Adjaye was commissioned to create the installation after being named Designer of the Year by the festival back in September.
The temporary triangular structure was located at the fair’s entrance and comprised a framework of timber blocks slotted together.
The central hollow punctured the pavilion on every side to create oval openings framing views of the surroundings and sky.
A secondary timber framework also slotted inside the structure to form a bench.
Previous pavilions have been completed by designers including Zaha Hadid, Marc Newson, Maarten Baas and Konstantin Grcic, whose network of hammocks you can see in our story from last year's festival.
Photography is by Alexander Tamargo.
Here's some more text from Adjaye Associates:
Design Miami/ Commission, 2011
Designed to provide visitors with an immersive experience, Genesis is a complete environment, which integrates enclosure, aperture, views, respite, meditation and community.
Like a giant piece of architectural furniture, the Design Miami/commission has enabled Adjaye to combine structure, seating, window and doors into a single gesture for the first time.

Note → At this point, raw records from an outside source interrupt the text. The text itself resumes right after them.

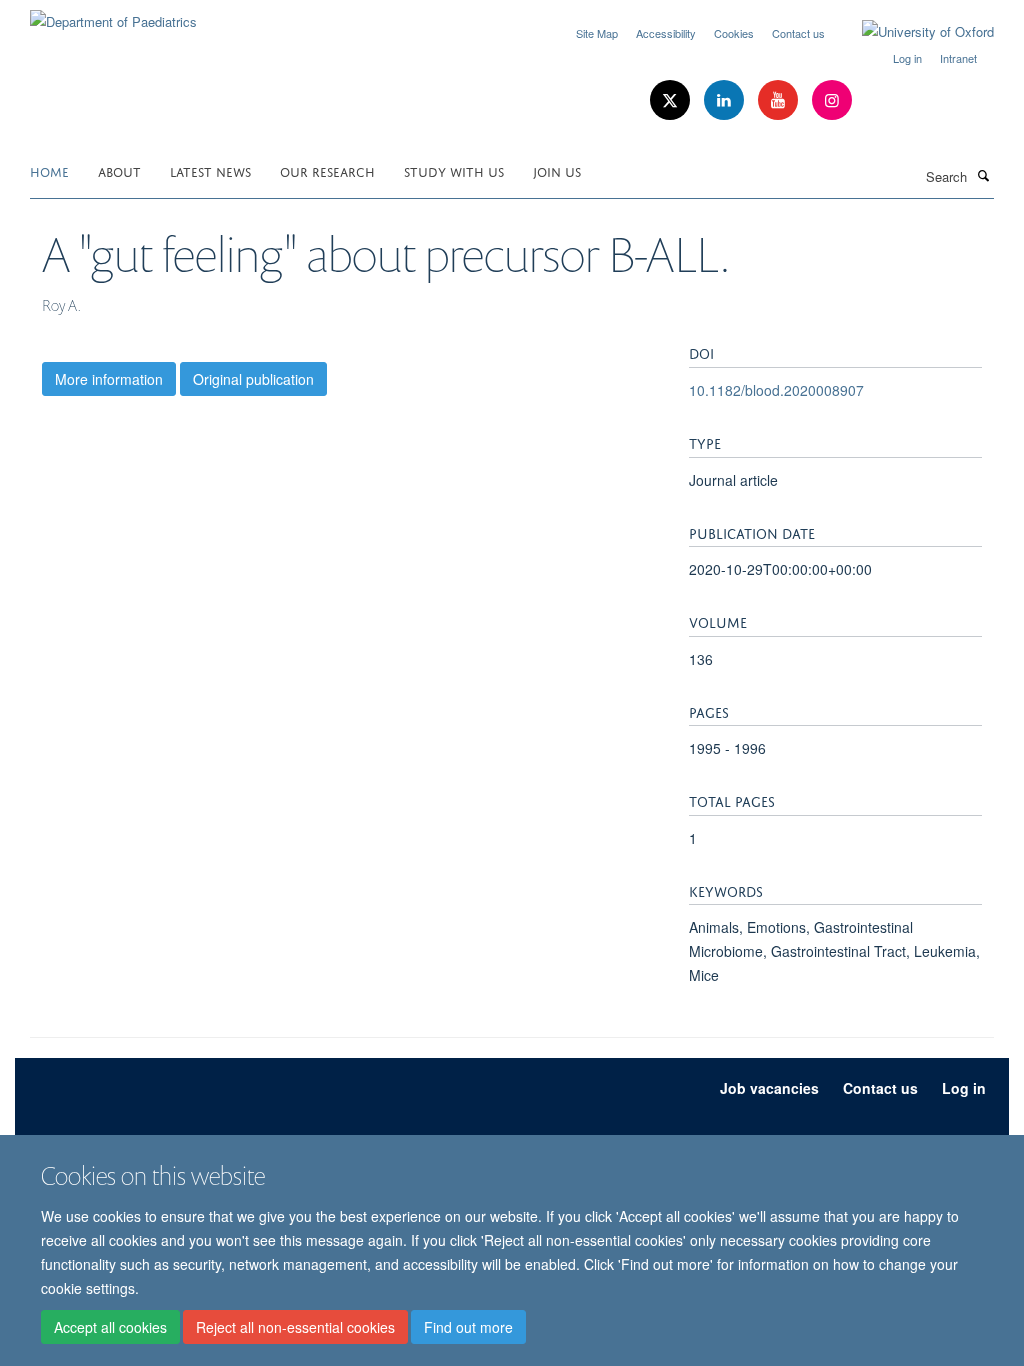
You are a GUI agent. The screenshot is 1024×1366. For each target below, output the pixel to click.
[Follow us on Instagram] (832, 100)
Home (49, 170)
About (119, 170)
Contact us (798, 33)
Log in (907, 58)
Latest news (210, 170)
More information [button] (109, 379)
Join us (557, 170)
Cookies (734, 33)
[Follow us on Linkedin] (726, 100)
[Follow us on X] (672, 100)
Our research (327, 170)
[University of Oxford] (913, 32)
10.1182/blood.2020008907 (776, 390)
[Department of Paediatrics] (113, 14)
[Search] (983, 175)
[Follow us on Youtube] (780, 100)
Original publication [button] (253, 379)
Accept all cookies (110, 1327)
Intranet (958, 58)
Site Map (597, 33)
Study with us (454, 170)
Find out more (468, 1327)
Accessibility (666, 33)
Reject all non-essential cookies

The pavilion is a triangular prism measuring 10m x 10m x 10m x 3.6m, located at the entrance to the fair. It leads visitors to the courtyard space upon arrival, ushering people inside.
It is also the point of departure, and is a final gathering space as visitors leave the fair, with its curved window offering strategic views of the galleries.
Comprising a series of timber frames that form the roof, flooring and walls, these elements work together and through compression, provide the overall structure.
The internal space is formed by carving out an oversized ovoid shape from the centre.
This distorted shape is set at an angle and abuts the perimeter to form the exit, entrance and window.
The seating is established by a secondary subtraction from the interior – which repeats the distorted ovoid, creating a platform along the cut-away timber frames.
While compressed and joined together with additional filler pieces, the timber frames are not completely fused.
This allows light to filter inside from the exterior and roof, providing a dynamic filigree of light and shadow.
Light is further brought inside via an opening in the roof, which acts as a dramatic light well.